Die Phytofreunde in Dessau haben die Erlaubnis bekommen, Cannabis für ihre Mitglieder anzubauen. Der Cannabis-Club hat erste Pflanztische aufgebaut und Samen liegen bereit. Bis Gründer Oliver Bernstein Marihuana aushändigen kann, wird es aber noch dauern. Clubs wie seiner in Dessau sind für Bernstein die einzige Möglichkeit, dass Menschen an sicheres Cannabis gelangen. Für die Polizei entsteht durch den Anbau von Drogen ein erhöhter Arbeitsaufwand – und das ist nicht die einzige Kritik.
- In Sachsen-Anhalt haben sechs Cannabis-Clubs die Erlaubnis zum Anbau von Cannabis erhalten.
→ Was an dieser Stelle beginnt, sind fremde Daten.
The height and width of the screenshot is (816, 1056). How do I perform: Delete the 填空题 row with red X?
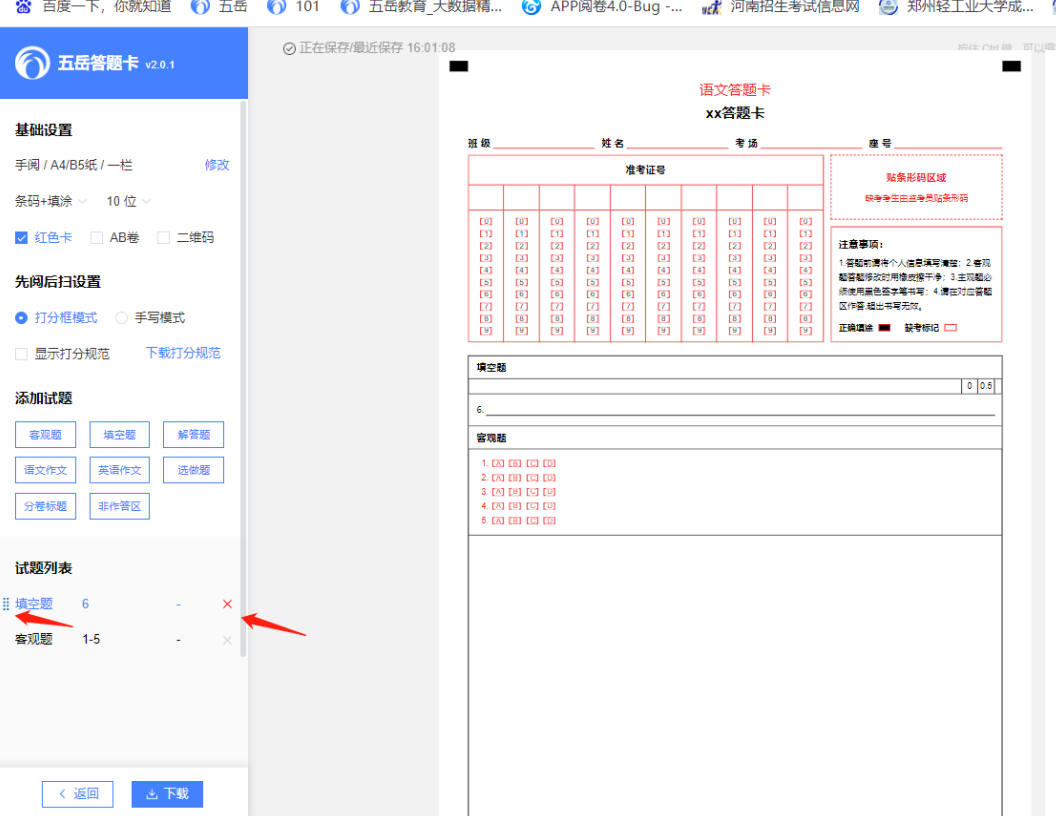(227, 604)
Insgesamt wurden seit April 15 Anträge eingereicht.
- Ohne Prävention kein Club: Der Vorstand der Phytofreunde Dessau setzt stark auf Aufklärung und Jugendschutz.
- Die Gewerkschaft der Polizei kritisiert, dass durch die Teillegalisierung von Cannabis ein erhöhter Arbeitsaufwand für die Polizei zu erwarten ist.
In einer Lagerhalle in Dessau-Roßlau warten Pflanztische auf gedüngte Erde – und Samen darauf, endlich in dieser Erde keimen zu dürfen. Normalerweise wachsen Tomaten oder Zucchini im Gewächshaus von Oliver Bernstein. Bald kommen neue Pflanzen hinzu: Cannabispflanzen.
Die Samen, die Oliver Bernstein für seinen Cannabisanbau verwenden will, hat er aus Holland importiert. (Symbolbild)
Oliver Bernstein ist einer der Gründer des Cannabis-Clubs Phytofreunde Dessau, die seit dem 1. Juli 2024 laut Konsum-Cannabis-Gesetz erlaubt sind. Ziel eines solchen Clubs: die Abgabe von Haschisch-Produkte an seine Vereinsmitglieder. Bernstein war klar: "Wenn nicht wir so einen Club gründen, dann macht es keiner in Dessau-Roßlau", sagt er MDR SACHSEN-ANHALT. Nun hat Bernstein vor einigen Tagen die Bestätigung für seine Anbauvereinigung vom Landesamt für Verbraucherschutz Sachsen-Anhalt erhalten. Noch ist vieles, was den Club betrifft, eine Idee im Kopf oder auf dem Papier. Nun kann sie Stück für Stück Form und Farbe annehmen.
Für seine Cannabis-Club hat Oliver Bernstein eine Lagerhalle gemietet. Diese kann er nun nach seinen Anforderungen anpassen. (Symbolbild)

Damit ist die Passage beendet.